Broken docs are a parallel failure mode: the agent updates a unit's parents or workflow field and introduces a dangling reference, or mints a new slash command without a matching directions unit. These are easy to create and hard to notice until someone else hits them. The validate step runs docs_validate right after apply so the blast radius stays confined to the same edit pass.
What the agent must bring¶
The workflow's intelligence is in the agent, not the scan. Specifically:
- Which of the candidate units are actually semantically stale (the scan ranks by lexical+semantic match, but it can't tell whether a unit describes a behavior you just changed).

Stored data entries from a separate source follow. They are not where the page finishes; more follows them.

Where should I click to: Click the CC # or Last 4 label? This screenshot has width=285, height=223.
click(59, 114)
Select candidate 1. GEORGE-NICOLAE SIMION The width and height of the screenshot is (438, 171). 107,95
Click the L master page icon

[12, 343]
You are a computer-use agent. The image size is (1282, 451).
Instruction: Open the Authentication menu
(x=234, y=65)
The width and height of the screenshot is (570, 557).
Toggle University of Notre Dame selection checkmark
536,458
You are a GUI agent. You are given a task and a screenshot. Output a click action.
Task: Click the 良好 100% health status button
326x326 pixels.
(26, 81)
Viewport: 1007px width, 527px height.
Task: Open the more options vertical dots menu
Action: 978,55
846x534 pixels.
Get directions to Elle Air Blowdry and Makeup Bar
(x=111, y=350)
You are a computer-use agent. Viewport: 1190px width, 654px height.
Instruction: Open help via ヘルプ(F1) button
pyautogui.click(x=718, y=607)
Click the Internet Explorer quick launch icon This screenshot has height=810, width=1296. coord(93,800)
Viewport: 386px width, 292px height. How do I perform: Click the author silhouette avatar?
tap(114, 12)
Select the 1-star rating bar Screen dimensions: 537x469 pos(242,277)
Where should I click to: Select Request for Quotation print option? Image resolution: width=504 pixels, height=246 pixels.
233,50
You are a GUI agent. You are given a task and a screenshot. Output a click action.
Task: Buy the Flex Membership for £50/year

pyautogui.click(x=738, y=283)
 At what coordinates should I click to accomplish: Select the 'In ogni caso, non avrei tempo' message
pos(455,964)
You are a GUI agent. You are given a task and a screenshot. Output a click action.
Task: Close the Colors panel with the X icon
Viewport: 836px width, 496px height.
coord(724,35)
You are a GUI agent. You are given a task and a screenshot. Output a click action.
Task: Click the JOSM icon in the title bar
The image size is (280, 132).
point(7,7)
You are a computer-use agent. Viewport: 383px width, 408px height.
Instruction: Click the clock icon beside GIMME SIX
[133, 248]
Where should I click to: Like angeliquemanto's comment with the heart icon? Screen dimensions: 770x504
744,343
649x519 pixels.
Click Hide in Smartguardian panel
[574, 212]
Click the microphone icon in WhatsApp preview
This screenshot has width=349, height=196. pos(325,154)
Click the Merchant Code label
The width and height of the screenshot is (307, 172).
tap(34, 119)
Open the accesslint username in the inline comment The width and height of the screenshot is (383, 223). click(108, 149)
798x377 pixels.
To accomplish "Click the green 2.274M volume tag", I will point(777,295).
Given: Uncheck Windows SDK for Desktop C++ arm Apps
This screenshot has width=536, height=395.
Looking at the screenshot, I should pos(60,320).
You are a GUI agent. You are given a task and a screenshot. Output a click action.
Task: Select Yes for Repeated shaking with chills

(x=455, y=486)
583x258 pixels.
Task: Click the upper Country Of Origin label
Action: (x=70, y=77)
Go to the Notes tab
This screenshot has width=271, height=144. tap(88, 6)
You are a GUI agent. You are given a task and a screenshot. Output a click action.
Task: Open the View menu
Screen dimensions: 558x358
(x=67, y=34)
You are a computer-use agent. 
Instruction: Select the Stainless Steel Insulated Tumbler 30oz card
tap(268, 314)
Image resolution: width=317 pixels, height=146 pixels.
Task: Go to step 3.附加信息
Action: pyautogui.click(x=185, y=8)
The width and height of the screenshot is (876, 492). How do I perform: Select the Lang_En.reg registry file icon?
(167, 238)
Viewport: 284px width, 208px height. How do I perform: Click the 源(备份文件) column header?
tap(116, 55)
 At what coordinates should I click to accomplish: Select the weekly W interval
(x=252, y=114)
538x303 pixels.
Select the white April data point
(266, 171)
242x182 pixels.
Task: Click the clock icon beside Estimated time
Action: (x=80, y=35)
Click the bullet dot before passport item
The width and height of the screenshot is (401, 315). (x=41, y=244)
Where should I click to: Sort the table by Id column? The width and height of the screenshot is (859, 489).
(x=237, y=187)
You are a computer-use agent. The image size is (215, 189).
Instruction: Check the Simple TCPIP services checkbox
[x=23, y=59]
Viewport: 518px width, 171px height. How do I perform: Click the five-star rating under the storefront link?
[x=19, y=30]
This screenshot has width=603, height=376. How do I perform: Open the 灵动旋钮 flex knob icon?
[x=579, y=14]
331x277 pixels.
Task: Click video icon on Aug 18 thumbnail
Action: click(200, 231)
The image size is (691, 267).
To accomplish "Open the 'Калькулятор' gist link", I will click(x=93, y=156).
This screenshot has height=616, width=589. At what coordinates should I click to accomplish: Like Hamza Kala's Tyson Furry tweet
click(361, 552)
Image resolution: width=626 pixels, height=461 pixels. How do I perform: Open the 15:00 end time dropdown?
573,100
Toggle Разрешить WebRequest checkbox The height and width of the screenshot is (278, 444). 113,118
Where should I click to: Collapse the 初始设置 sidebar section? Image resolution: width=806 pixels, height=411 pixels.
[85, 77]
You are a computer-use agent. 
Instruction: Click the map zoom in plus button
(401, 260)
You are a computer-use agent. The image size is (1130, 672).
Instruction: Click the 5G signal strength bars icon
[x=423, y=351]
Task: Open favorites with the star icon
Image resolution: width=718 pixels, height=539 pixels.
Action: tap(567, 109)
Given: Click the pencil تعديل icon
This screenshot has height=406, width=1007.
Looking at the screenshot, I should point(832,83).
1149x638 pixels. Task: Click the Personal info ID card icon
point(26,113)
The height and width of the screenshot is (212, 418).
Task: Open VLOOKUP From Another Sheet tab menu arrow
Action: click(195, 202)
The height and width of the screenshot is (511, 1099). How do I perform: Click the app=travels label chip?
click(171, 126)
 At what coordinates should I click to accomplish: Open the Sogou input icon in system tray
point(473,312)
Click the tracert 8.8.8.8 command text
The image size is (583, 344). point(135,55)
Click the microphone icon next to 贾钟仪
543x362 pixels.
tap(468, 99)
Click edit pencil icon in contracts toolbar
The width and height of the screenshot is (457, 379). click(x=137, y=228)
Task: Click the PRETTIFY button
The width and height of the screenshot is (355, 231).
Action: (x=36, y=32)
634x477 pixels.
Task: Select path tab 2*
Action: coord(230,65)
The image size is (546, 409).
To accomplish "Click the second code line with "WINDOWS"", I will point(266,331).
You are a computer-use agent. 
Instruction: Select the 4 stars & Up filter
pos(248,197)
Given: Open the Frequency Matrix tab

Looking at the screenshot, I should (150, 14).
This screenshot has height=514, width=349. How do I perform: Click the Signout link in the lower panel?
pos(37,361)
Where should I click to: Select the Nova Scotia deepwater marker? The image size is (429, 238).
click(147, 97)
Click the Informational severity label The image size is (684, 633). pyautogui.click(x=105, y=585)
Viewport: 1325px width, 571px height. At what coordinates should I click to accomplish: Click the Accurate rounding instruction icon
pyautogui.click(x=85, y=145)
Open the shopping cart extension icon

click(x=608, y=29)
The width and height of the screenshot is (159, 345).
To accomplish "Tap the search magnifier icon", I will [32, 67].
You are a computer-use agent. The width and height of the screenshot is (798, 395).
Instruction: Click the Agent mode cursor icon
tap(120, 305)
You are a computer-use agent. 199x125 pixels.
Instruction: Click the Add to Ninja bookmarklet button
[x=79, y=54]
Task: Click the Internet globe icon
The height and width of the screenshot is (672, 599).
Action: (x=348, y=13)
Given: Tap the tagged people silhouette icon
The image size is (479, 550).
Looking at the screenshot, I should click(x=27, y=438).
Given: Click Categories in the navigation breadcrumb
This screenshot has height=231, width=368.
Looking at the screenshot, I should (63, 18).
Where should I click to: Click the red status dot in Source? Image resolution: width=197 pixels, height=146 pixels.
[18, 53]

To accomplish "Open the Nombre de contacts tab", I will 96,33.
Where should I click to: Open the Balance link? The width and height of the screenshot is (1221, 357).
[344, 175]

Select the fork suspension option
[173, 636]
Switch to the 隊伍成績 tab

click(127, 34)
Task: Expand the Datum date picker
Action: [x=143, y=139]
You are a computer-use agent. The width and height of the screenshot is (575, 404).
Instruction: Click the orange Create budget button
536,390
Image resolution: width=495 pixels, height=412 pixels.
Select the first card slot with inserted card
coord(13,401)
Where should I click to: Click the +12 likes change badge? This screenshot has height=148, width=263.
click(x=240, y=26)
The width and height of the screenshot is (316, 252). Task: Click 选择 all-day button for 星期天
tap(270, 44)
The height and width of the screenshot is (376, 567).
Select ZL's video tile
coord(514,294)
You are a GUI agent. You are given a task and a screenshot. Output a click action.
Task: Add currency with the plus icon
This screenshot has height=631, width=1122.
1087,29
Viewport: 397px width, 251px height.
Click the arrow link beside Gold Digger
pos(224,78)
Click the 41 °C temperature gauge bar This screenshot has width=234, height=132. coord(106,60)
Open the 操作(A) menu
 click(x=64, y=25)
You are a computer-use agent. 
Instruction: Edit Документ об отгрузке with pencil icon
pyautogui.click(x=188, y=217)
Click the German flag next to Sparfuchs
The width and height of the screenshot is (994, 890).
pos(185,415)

- What new units (if any) should be created for subsystems the scan cannot know are new.
- Which body field each new fact belongs in — content_full (every agent) vs dev_notes (dev-mode-only). Conscious routing between the two is the structural mechanism for the operational/developmental separation; the propose step's instruction enforces it inline, and dev/dev-document-directions carries the full criteria.
- Whether CLAUDE.md or similar top-level instruction surfaces need manual updates — those live outside the knowledge store.
- How to resolve any validation failures surfaced by the validate step — typically with a follow-up docs_update or workflow_update to fix the referenced path.
What this workflow is NOT¶
- Not a commit gate by itself —
/wb-dev-prwraps it for that. - Not a substitute for the agent's own judgment about whether an edit is worth making; empty
proposals: []is fine when nothing is stale. - Not a lint pass —
validatecatches structural breakage (missing required fields, DAG violations, dangling refs), not prose quality.